Below is a listing with pictures in it. Copy it exactly without them.
============
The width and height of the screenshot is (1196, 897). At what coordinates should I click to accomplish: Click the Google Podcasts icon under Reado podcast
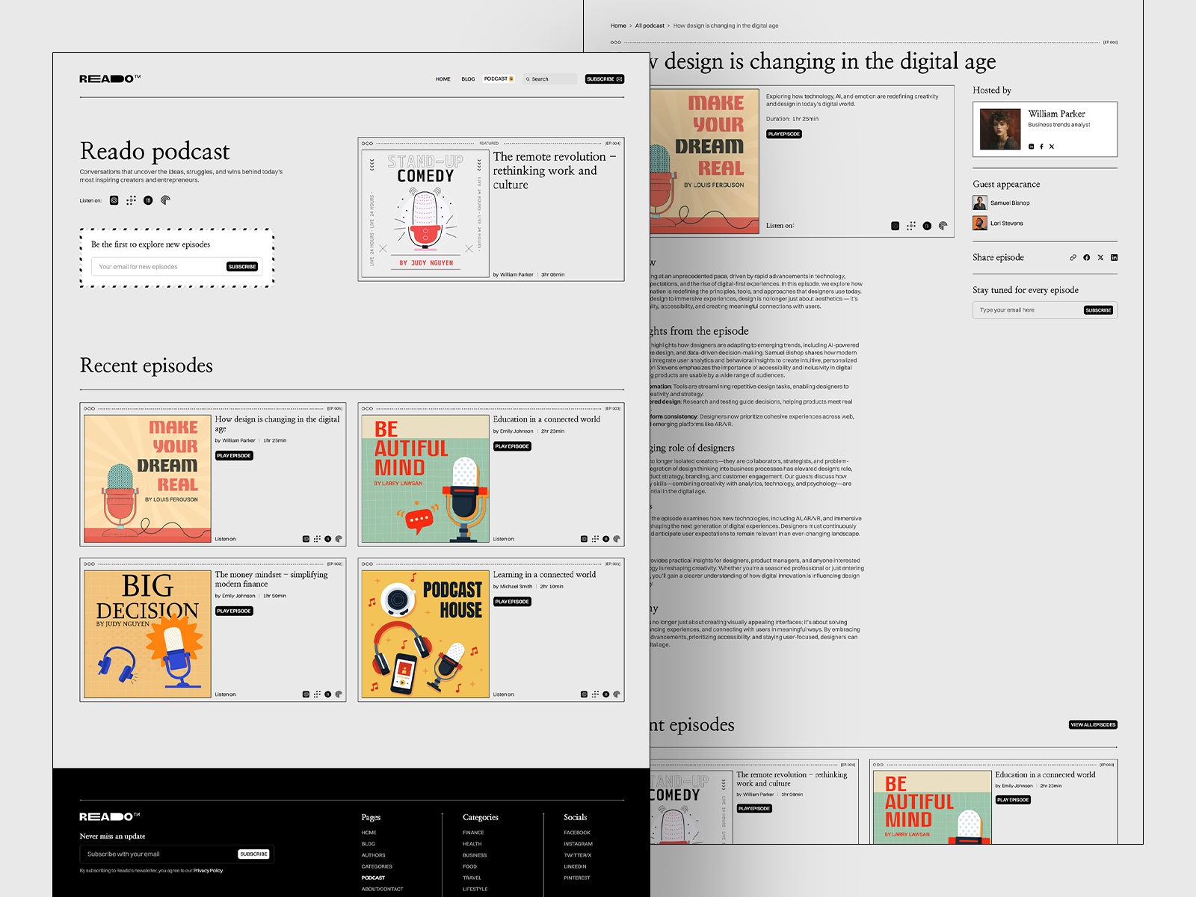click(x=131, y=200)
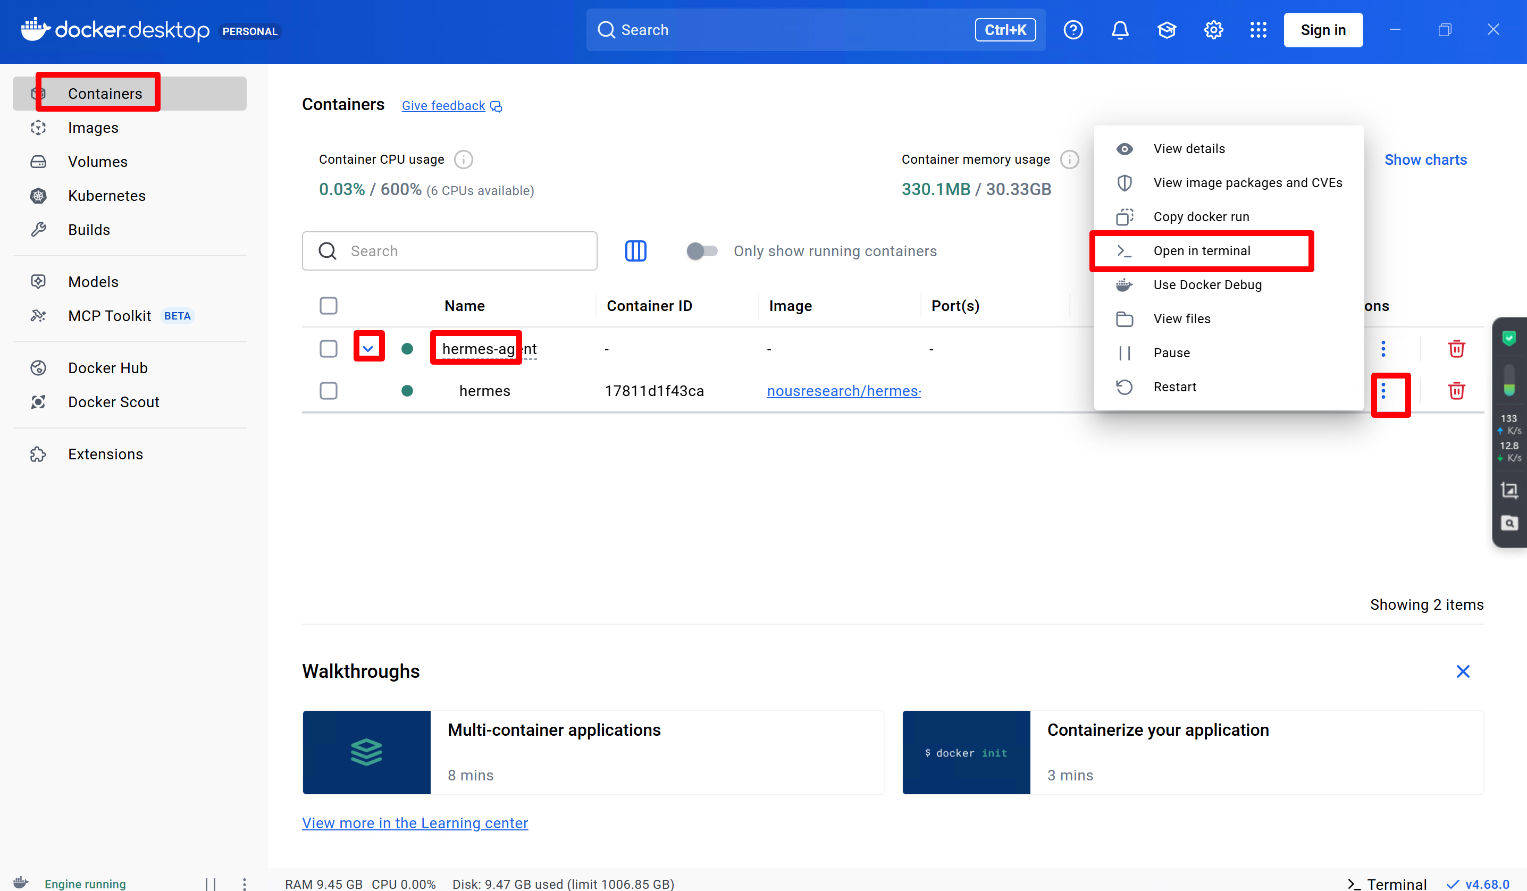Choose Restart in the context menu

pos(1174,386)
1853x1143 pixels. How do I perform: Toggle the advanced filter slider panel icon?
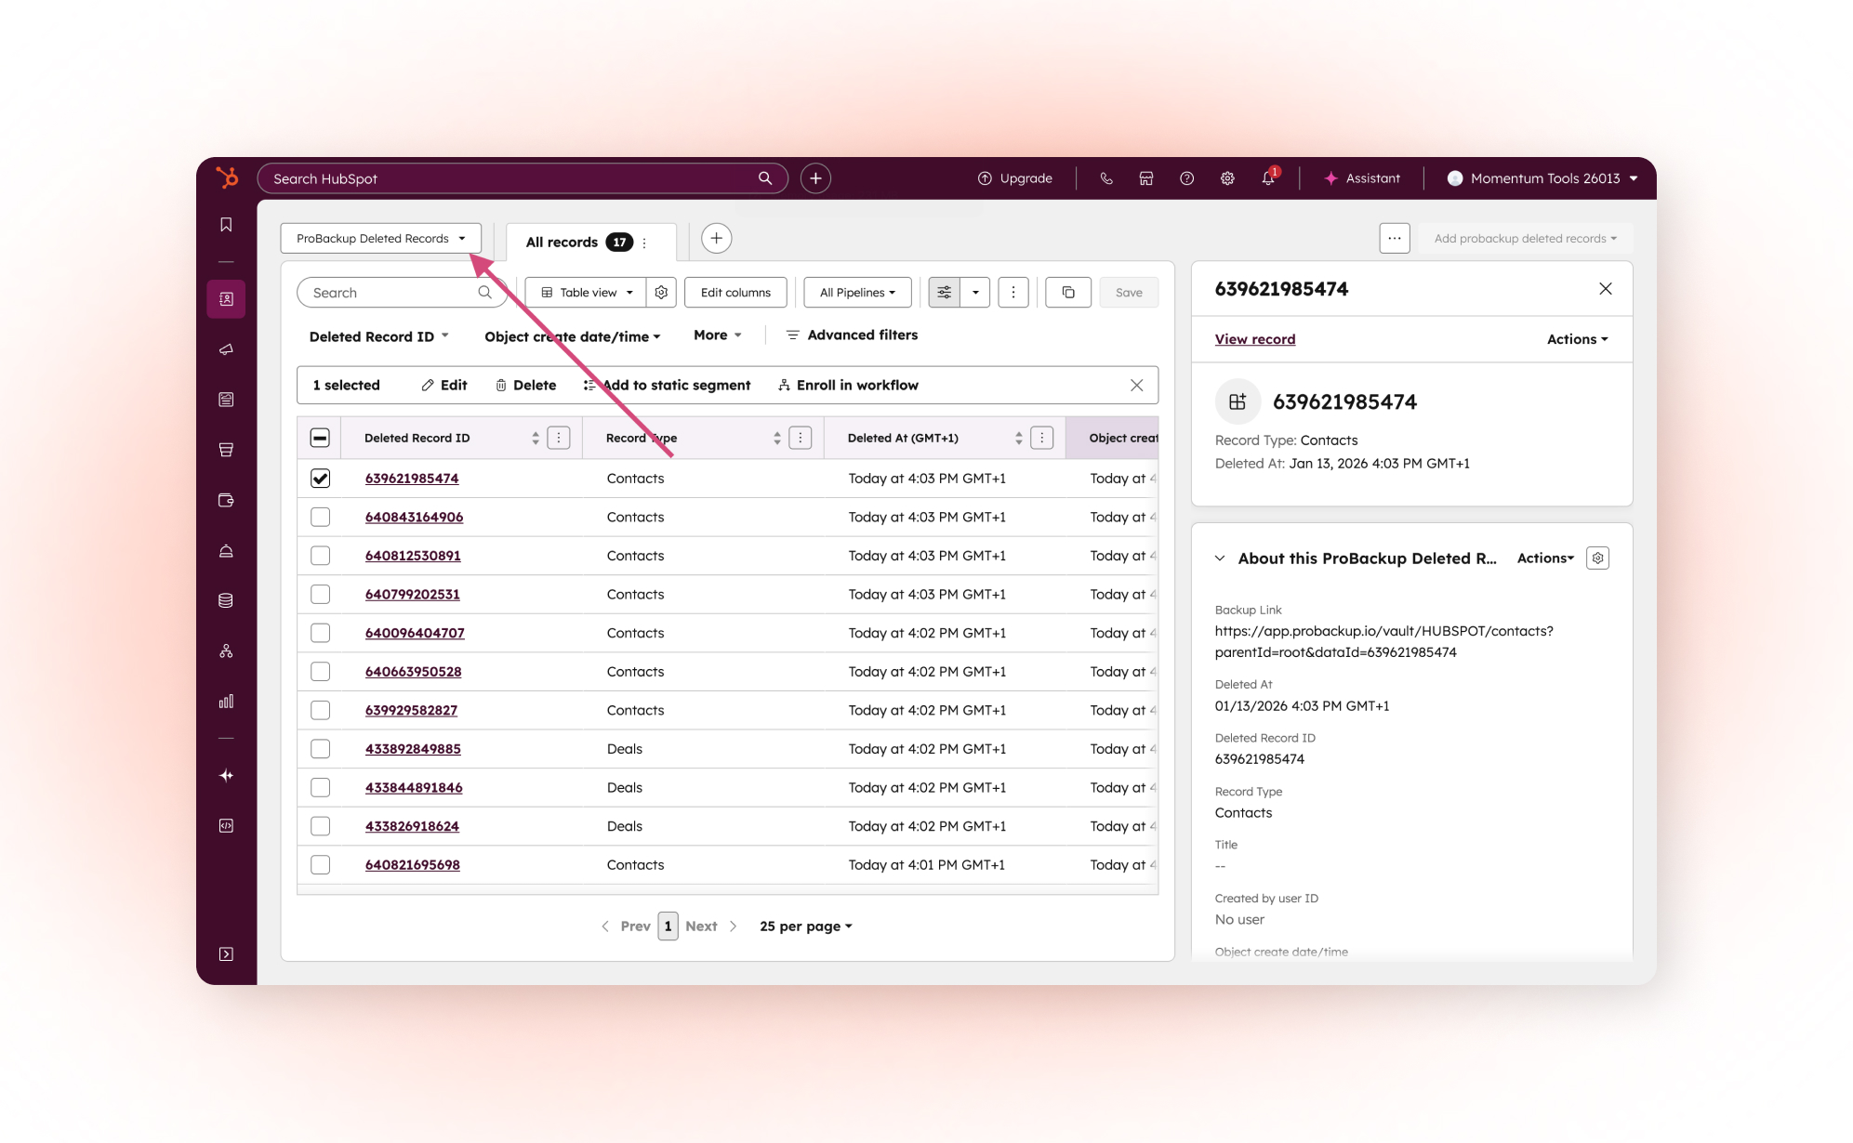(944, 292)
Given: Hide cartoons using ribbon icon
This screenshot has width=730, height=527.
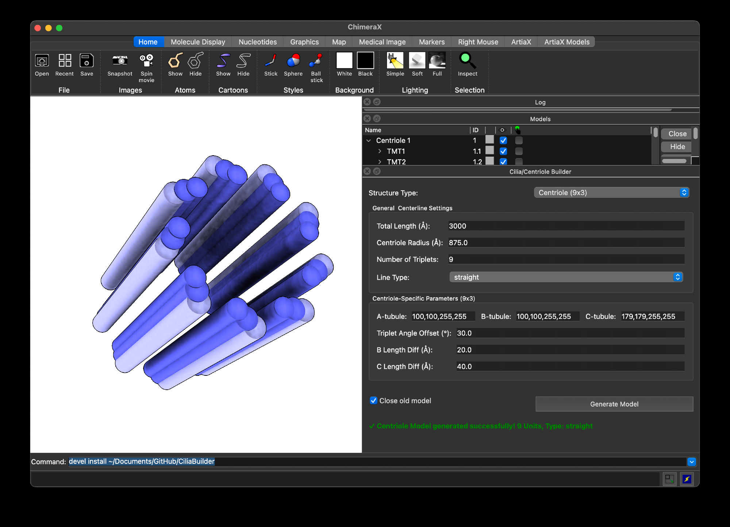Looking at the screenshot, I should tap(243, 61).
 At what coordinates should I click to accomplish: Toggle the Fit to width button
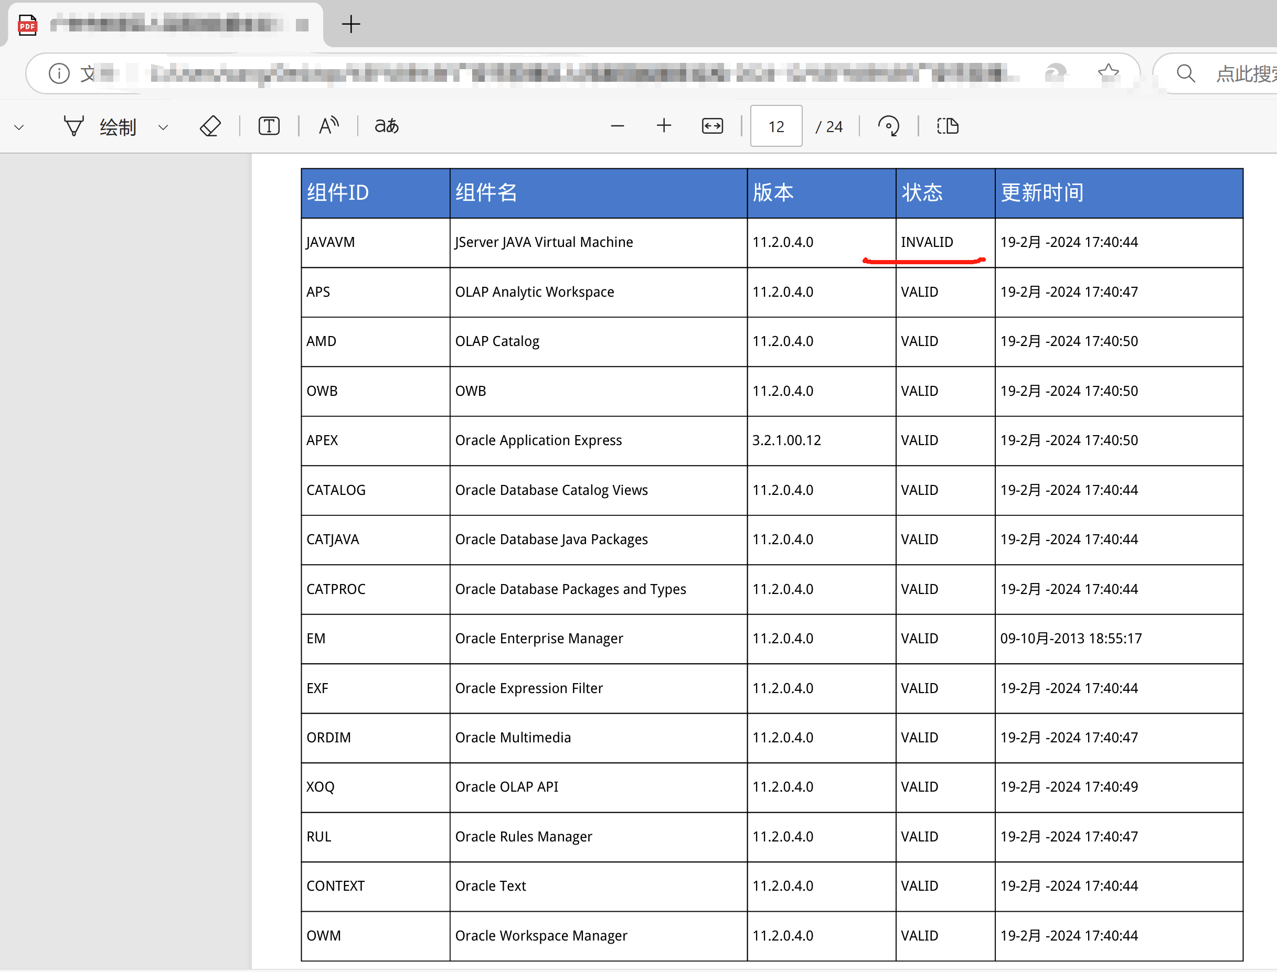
============
- _Response to this task_
The width and height of the screenshot is (1196, 897). At what coordinates should I click to accomplish: Click the Google Podcasts icon under Reado podcast
click(x=131, y=200)
Choose Restart in the context menu

pos(1174,386)
1853x1143 pixels. How do I perform: Toggle the advanced filter slider panel icon?
(944, 292)
Given: Hide cartoons using ribbon icon
This screenshot has width=730, height=527.
Looking at the screenshot, I should tap(243, 61).
 At what coordinates should I click to accomplish: Toggle the Fit to width button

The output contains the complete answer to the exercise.